Start PROVIDED TEXT

Easily one of the greatest wrestlers ever to come out of Hawaii, Steamboat was a main eventer in the mid-to-late ’50s until the 1970s, when he stopped life as a grappler.
“To different people from different eras, he was different things,” his oldest daughter Samantha Moikeha told the Honolulu Advertiser. “To Mainland people in the 1950s, he was a big wrestler. In the ’60s and ’70s, it was Wrestling Hawaii. In the ’80s and ’90s, it was paddling and coaching. He was always doing something.”
Like Richard Blood, aka Ricky “The Dragon” Steamboat, who inherited his name and legacy, Sammy Steamboat was a perennial good guy.
It wasn’t an act.
“The fans loved him. He was straight-laced. He was very sincere about his work,” recalled Danny Miller, who teamed with Steamboat in Florida in the late 1960s.
“He was a nice person, very quiet and very shy. He really was, about meeting people,” said Lord James Blears, who was instrumental in getting Steamboat started in wrestling.
Born Sam Mokuahi (which translates to “steamboat”), he was a multi-sport athlete at Roosevelt High in Honolulu. His father, Sam Steamboat Sr. (“Big Boat”), was one of the first to offer canoe and surfboard rentals on the famed Waikiki Beach. “His family was on the frontlines,” said Don Muraco. “Steamboat Sr. was one of the original beach boys.”

End PROVIDED TEXT

● **WHAT IS NEEDED**:
Extend the text about the Hawaiian wrestler Sammy Steamboat, picking up after its final sentence. The records that follow have no connection to the text about Sammy Steamboat.

Start SUPPLIED MATERIAL

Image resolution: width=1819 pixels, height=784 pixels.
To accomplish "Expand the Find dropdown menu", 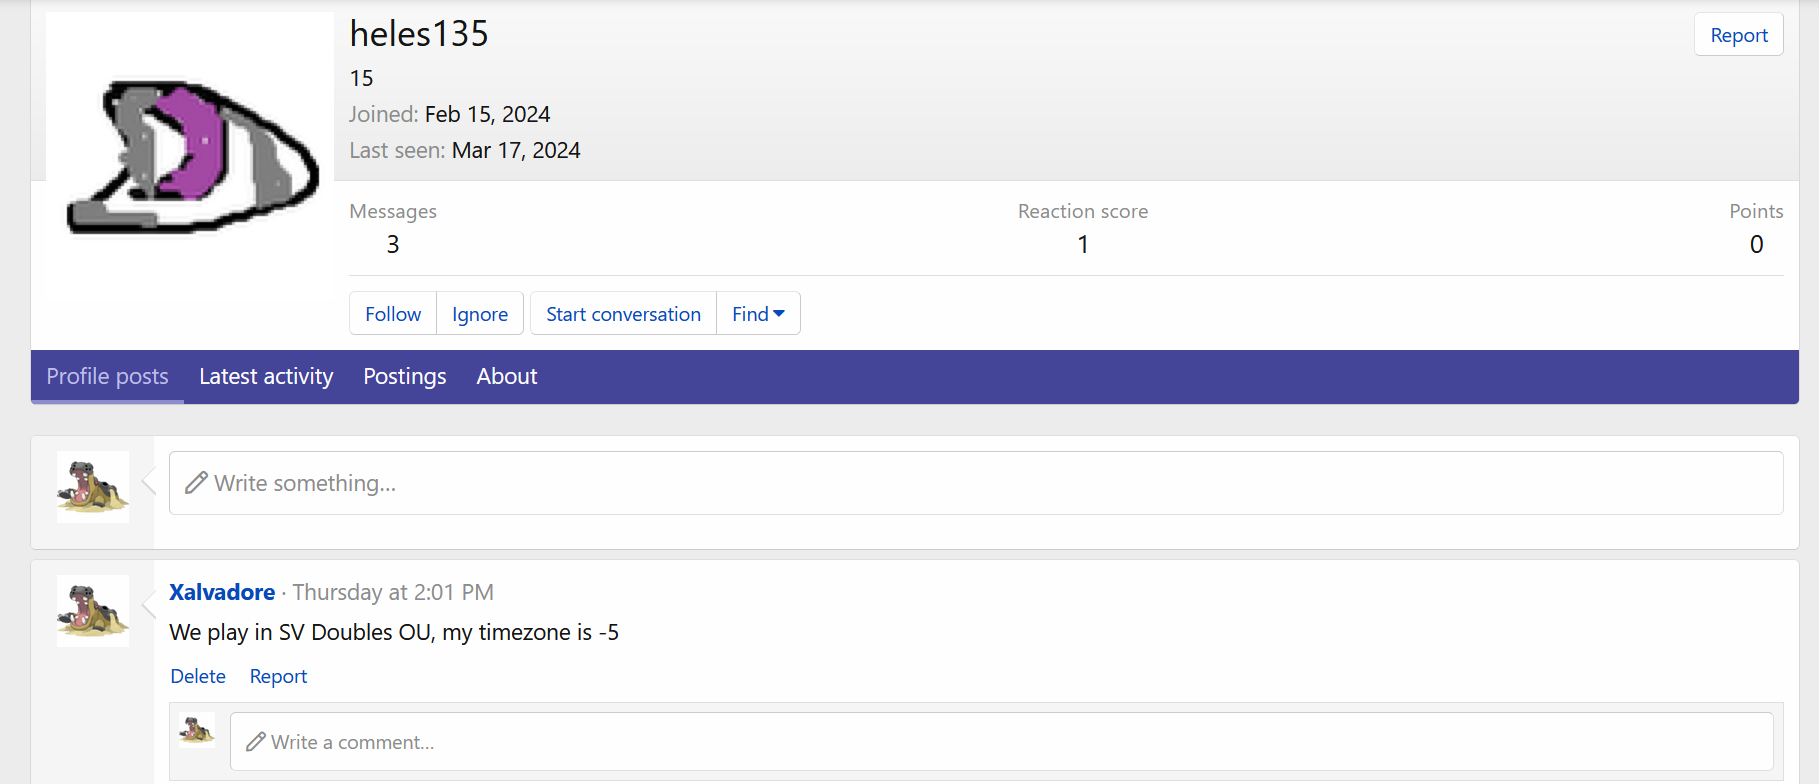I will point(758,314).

End SUPPLIED MATERIAL
Start SUPPLIED MATERIAL

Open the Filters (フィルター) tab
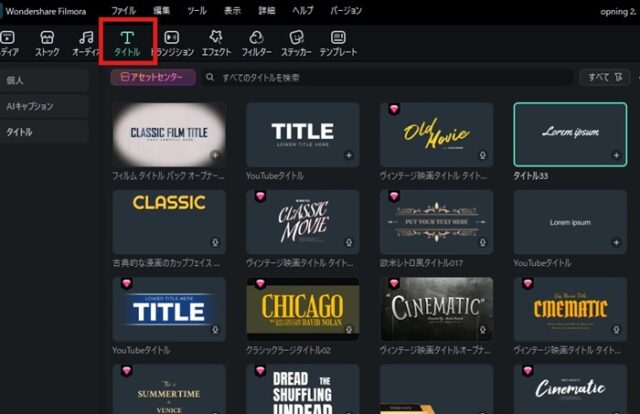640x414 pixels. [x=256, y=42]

End SUPPLIED MATERIAL

● **RESPONSE TO THIS EXERCISE**:
The Destroyer Dick Beyer recalled the same thing. “Sammy’s father was the king of the beach boys, really,” he said. “When I’d go down to the beach, I couldn’t do anything wrong because Sammy Steamboat’s father — you do something for the Hawaiians, they’ll bend over backwards to repay the favor. I had great times in Hawaii.”
Lord Blears stakes the claim of getting Steamboat into the grappling game, just as he would later for King Curtis Iaukea. “I started him wrestling. He was on Waikiki beach, he was a beach boy, but he had a terrific body on him, worked out surfing every day,” said Blears, from his nursing home bed. “I said, ‘I’ll teach you to wrestle if you teach me how to surf.’ So he said, ‘okay.’ We went out every day on the board and he taught me how to surf, and we went down to the gym, and I taught him how to wrestle.”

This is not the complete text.